Qantas Is Testing 20-hour Flights to See How Much Humans Can Handle
Qantas is trying to figure out how much your body can handle.
The Australian airline is testing 20-hour flights from Sydney to London and New York to see how the human body holds up spending nearly an entire day in flight.
The airline is calling the test flights “Project Sunrise,” scheduled to take place later this year.
When Qantas takes delivery of its new Boeing 787-9 aircraft, they will need to fly from Seattle, where the planes are manufactured, to their new base in Australia. But instead of flying direct, the planes will make stops, for testing purposes.
The flights are scheduled to take place in October, November, and December, in line with Boeing’s scheduled aircraft deliveries. Two of the planes will fly to New York and a third will fly to London. From there, the planes will test their roughly 20-hour flights to Sydney.

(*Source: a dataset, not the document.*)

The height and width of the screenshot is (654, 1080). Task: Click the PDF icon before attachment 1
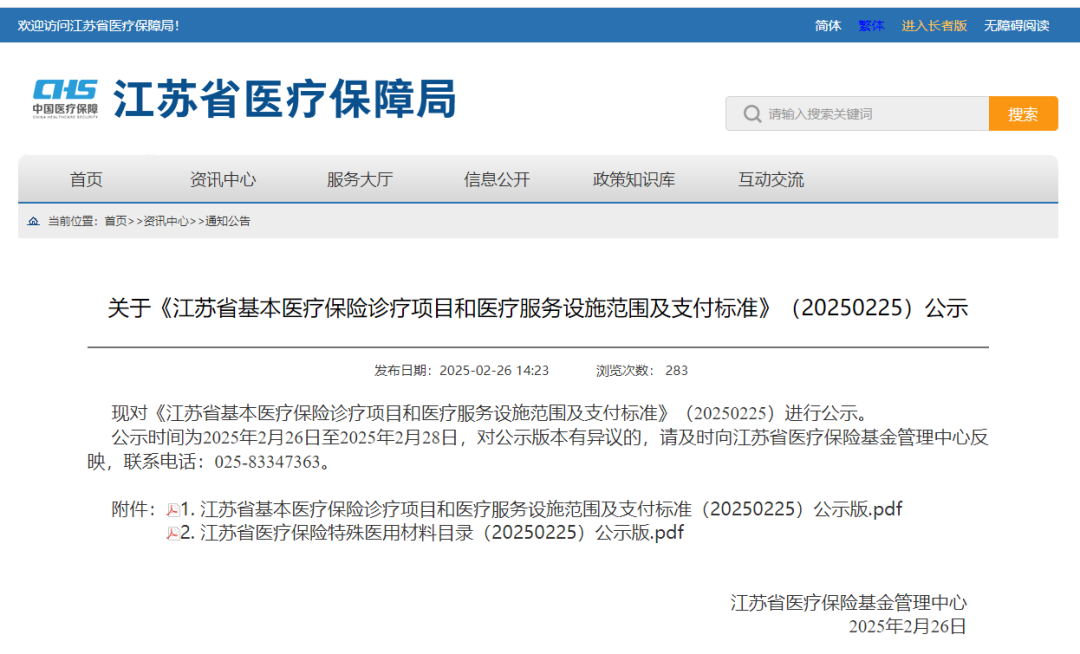click(x=173, y=510)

It will be the first time a commercial airline has ever flown direct from New York to Sydney and the second time it has ever been done from London.
Qantas will use information from these test flights to gauge the feasibility of launching direct flights to the major cities.
“Flying non-stop from the East Coast of Australia to London and New York is truly the final frontier in aviation, so we’re determined to do all the groundwork to get this right," Qantas Group CEO Alan Joyce said in a statement. “No airline has done this kind of dedicated research before and we’ll be using the results to help shape the cabin design, inflight service and crew roster patterns for Project Sunrise. We’ll also be looking at how we can use it to improve our existing long-haul flights.”
Tickets on board the ultra-long flights will not be available to the public. The only people on board will be Qantas employees who have agreed to take part in testing.
Medical professionals will be participating in the flights to test how 19 to 20 hours in an aircraft affects the human body. They will be looking at how to minimize jet lag and how to create a comfortable long-haul atmosphere. Crew members working the flight will also be studied to determine the best times to “promote alertness” while on duty and “maximise rest” during downtime.